Your goal: Copy the data exactly.
┌──
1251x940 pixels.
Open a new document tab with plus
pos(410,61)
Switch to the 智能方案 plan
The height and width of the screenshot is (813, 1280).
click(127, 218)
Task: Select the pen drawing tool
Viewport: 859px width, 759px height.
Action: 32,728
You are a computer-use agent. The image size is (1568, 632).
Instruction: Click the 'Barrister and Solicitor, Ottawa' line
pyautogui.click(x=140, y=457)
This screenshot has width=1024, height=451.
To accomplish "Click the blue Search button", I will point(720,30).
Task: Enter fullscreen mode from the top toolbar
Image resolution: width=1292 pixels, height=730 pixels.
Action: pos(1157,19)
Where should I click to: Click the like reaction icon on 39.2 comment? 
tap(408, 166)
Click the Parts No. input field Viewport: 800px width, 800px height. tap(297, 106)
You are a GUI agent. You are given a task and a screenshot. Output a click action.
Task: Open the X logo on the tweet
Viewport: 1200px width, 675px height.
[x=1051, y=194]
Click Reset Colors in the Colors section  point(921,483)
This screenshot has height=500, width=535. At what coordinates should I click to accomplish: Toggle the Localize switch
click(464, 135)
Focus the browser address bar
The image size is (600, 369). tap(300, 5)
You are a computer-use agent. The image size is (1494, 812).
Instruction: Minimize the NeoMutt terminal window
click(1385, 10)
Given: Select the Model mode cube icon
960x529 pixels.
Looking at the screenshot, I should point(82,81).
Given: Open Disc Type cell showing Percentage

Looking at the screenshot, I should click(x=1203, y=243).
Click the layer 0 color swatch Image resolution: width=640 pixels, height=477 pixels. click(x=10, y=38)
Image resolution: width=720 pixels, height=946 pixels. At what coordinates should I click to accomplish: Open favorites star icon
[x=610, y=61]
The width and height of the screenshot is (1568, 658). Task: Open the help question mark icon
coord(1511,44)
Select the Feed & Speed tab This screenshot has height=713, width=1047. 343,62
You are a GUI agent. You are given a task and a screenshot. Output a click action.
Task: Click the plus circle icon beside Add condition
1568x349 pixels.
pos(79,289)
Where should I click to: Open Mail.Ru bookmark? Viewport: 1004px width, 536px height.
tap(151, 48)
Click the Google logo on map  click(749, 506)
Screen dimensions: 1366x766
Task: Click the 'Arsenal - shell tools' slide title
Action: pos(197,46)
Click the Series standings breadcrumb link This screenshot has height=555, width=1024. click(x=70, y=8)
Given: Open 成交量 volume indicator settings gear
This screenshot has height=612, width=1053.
└──
Answer:
1251x940 pixels.
Open a new document tab with plus
pos(410,61)
Switch to the 智能方案 plan
The height and width of the screenshot is (813, 1280).
click(127, 218)
Task: Select the pen drawing tool
Viewport: 859px width, 759px height.
Action: 32,728
You are a computer-use agent. The image size is (1568, 632).
Instruction: Click the 'Barrister and Solicitor, Ottawa' line
pyautogui.click(x=140, y=457)
This screenshot has width=1024, height=451.
To accomplish "Click the blue Search button", I will point(720,30).
Task: Enter fullscreen mode from the top toolbar
Image resolution: width=1292 pixels, height=730 pixels.
Action: pos(1157,19)
Where should I click to: Click the like reaction icon on 39.2 comment? 
tap(408, 166)
Click the Parts No. input field Viewport: 800px width, 800px height. tap(297, 106)
You are a GUI agent. You are given a task and a screenshot. Output a click action.
Task: Open the X logo on the tweet
Viewport: 1200px width, 675px height.
[x=1051, y=194]
Click Reset Colors in the Colors section  point(921,483)
This screenshot has height=500, width=535. At what coordinates should I click to accomplish: Toggle the Localize switch
click(464, 135)
Focus the browser address bar
The image size is (600, 369). tap(300, 5)
You are a computer-use agent. The image size is (1494, 812).
Instruction: Minimize the NeoMutt terminal window
click(1385, 10)
Given: Select the Model mode cube icon
960x529 pixels.
Looking at the screenshot, I should point(82,81).
Given: Open Disc Type cell showing Percentage

Looking at the screenshot, I should click(x=1203, y=243).
Click the layer 0 color swatch Image resolution: width=640 pixels, height=477 pixels. click(x=10, y=38)
Image resolution: width=720 pixels, height=946 pixels. At what coordinates should I click to accomplish: Open favorites star icon
[x=610, y=61]
The width and height of the screenshot is (1568, 658). Task: Open the help question mark icon
coord(1511,44)
Select the Feed & Speed tab This screenshot has height=713, width=1047. 343,62
You are a GUI agent. You are given a task and a screenshot. Output a click action.
Task: Click the plus circle icon beside Add condition
1568x349 pixels.
pos(79,289)
Where should I click to: Open Mail.Ru bookmark? Viewport: 1004px width, 536px height.
tap(151, 48)
Click the Google logo on map  click(749, 506)
Screen dimensions: 1366x766
Task: Click the 'Arsenal - shell tools' slide title
Action: pos(197,46)
Click the Series standings breadcrumb link This screenshot has height=555, width=1024. click(x=70, y=8)
Given: Open 成交量 volume indicator settings gear
This screenshot has height=612, width=1053.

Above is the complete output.